CD4+ Regulatory and Effector/Memory T Cell Subsets Profile Motor Dysfunction in Parkinson’s Disease

Jessica A. Hutter Saunders, Katherine A. Estes, Lisa M. Kosloski, Heather E. Allen, Kathryn M. Dempsey, Diego R. Torres-Russotto, Jane L. Meza, Pamela M. Santamaria, John M. Bertoni, Daniel L. Murman, Hesham H. Ali, David G. Standaert, R. Lee Mosley, Howard E. Gendelman

Animal models and clinical studies have linked the innate and adaptive immune system to the pathology of Parkinson's disease (PD).

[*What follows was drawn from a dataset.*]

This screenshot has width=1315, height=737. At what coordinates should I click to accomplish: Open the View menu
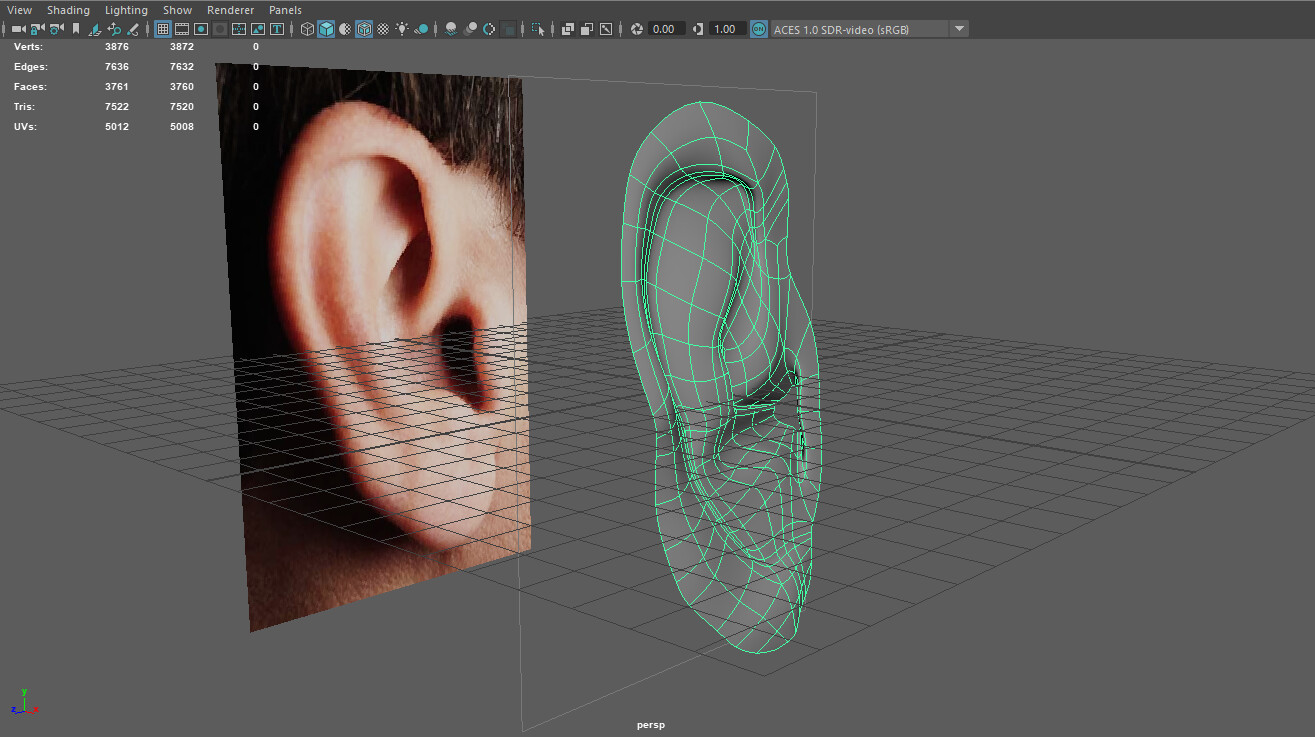[x=19, y=10]
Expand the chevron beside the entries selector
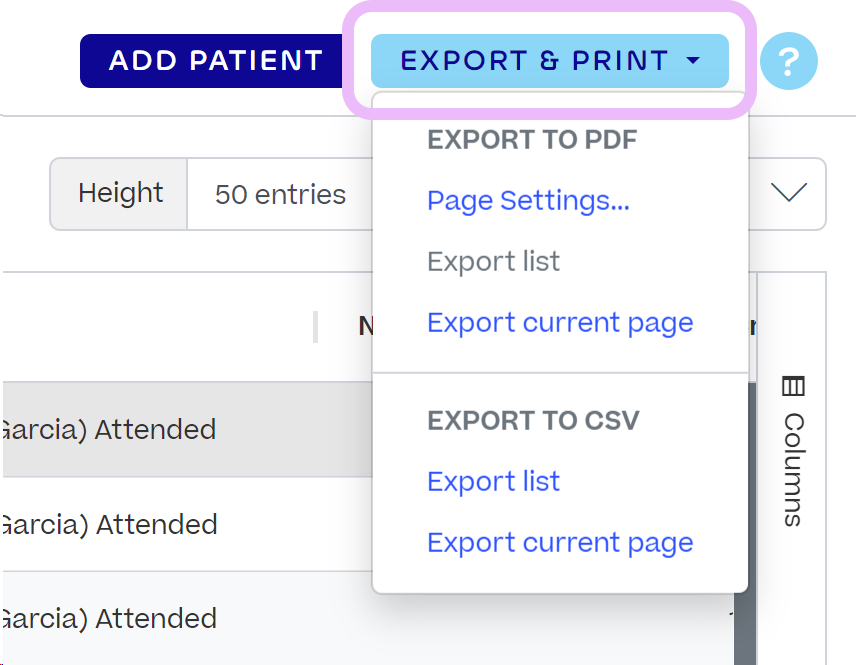This screenshot has height=665, width=856. tap(789, 193)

Despite such progress, the specific immune responses that influence disease progression have eluded investigators. Herein, we assessed relationships between T cell phenotype and function with PD progression. Peripheral blood lymphocytes from two separate cohorts, a discovery cohort and a validation cohort, totaling 113 PD patients and 96 age- and environment-matched caregivers were examined by flow cytometric analysis and T cell proliferation assays. Increased effector/memory T cells (Tem), defined as CD45RO+ and FAS+ CD4+ T cells and decreased CD31+ and α4β7+ CD4+ T cells were associated with progressive Unified Parkinson's Disease Rating Scale III scores. However, no associations were seen between immune biomarkers and increased age or disease duration. Impaired abilities of regulatory T cells (Treg) from PD patients to suppress effector T cell function was observed. These data support the concept that chronic immune stimulation, notably Tem activation and Treg dysfunction is linked to PD pathobiology and disease severity, but not disease duration. The association of T cell phenotypes with motor symptoms provides fresh avenues for novel biomarkers and therapeutic designs.